Wayfair UK's profit fell from £2.7M to £2.6M by December 31. Sales declined 17% to £69M. The company laid off 30% of staff, cutting numbers from 847 to 587, part of a $1.4B cost-saving plan. Strategy aims for European growth.
Wayfair UK saw a drop in profit from £2.7M to £2.6M for the year ending December 31. Despite cutting 30% of its staff, the company faced a challenging year with sales falling 17% to £69M. The profit decline was unexpected even after significant cost-cutting measures.
In 2023, Wayfair announced plans to cut 1,750 jobs, aiming to save $1.4B (£0.86B). This included reducing corporate employees by 18%, which slashed their workforce from 847 to 587. These cuts were part of a strategy to reduce operating costs due to weakened demand for furniture.
Sales for Wayfair UK were down 17% to £69M, primarily due to a 14% reduction in administrative expenses. The company struggled to maintain its revenue levels despite aggressive cost-cutting. The decline in sales reflects broader market challenges and reduced consumer spending on homeware.
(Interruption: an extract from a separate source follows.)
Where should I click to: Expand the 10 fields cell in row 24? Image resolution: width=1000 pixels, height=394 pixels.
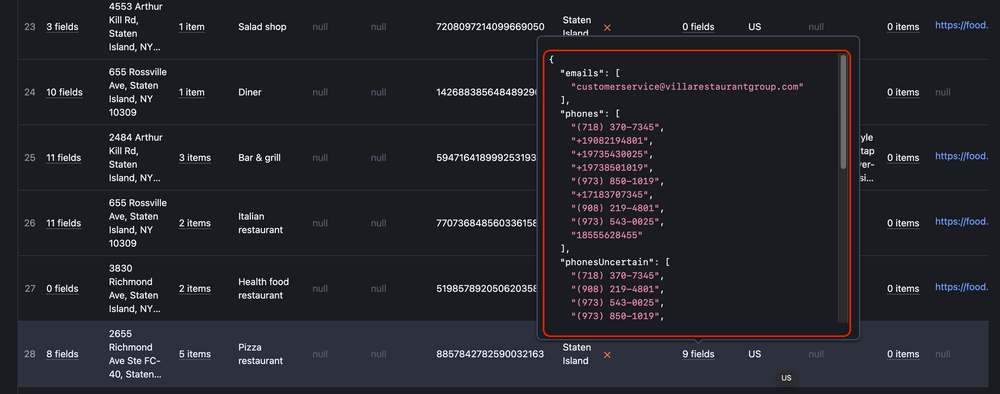point(64,92)
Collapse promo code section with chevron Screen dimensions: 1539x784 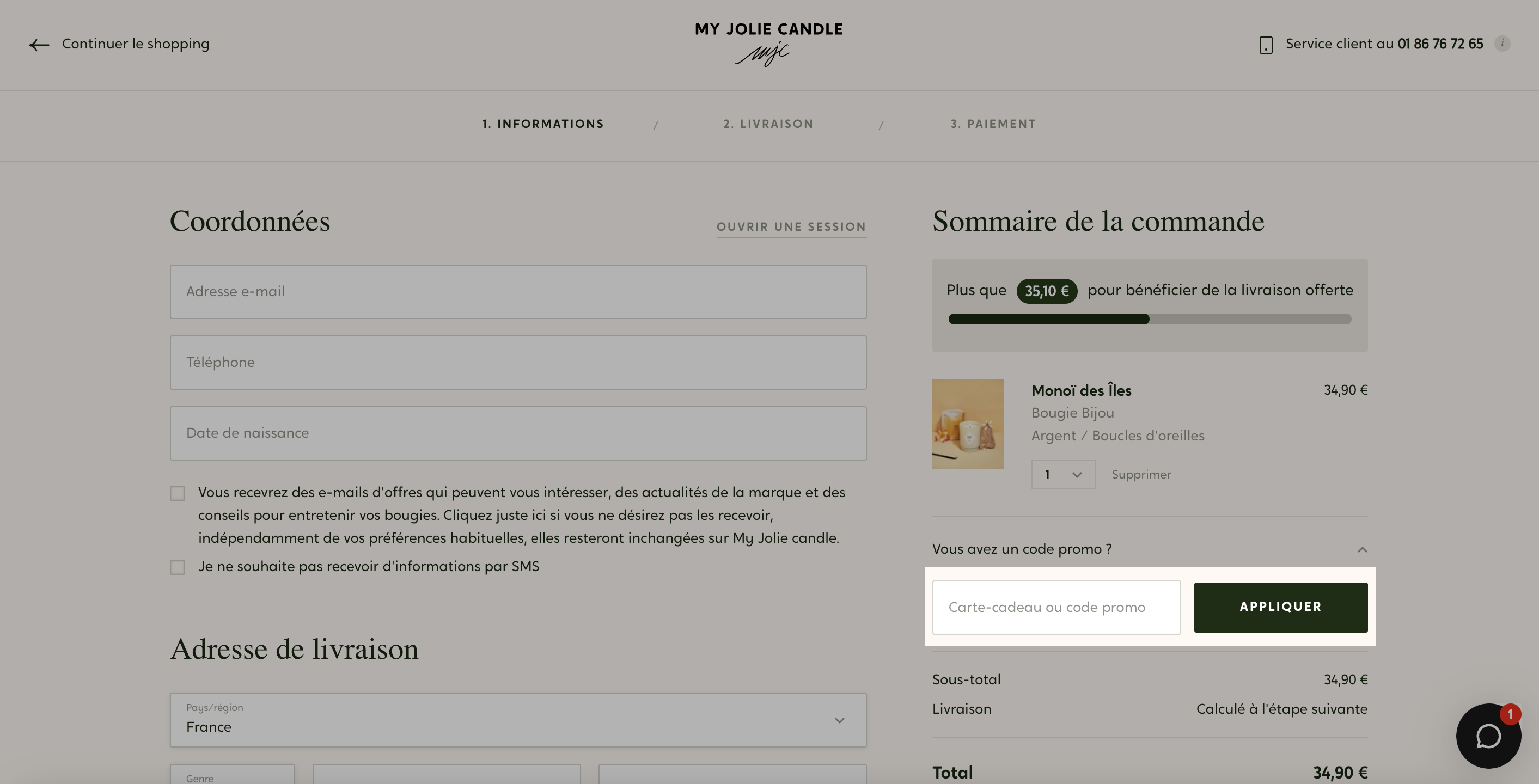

Wayfair aims to focus on its warehouse and fulfillment services in the UK to drive European growth. The company plans to increase underlying operating expenses to boost revenue and profit in the future. "This will increase the underlying operating expenses, while also increasing revenue and operating profit in the coming years," Wayfair explained.
Can Wayfair's cost-saving measures turn the tide?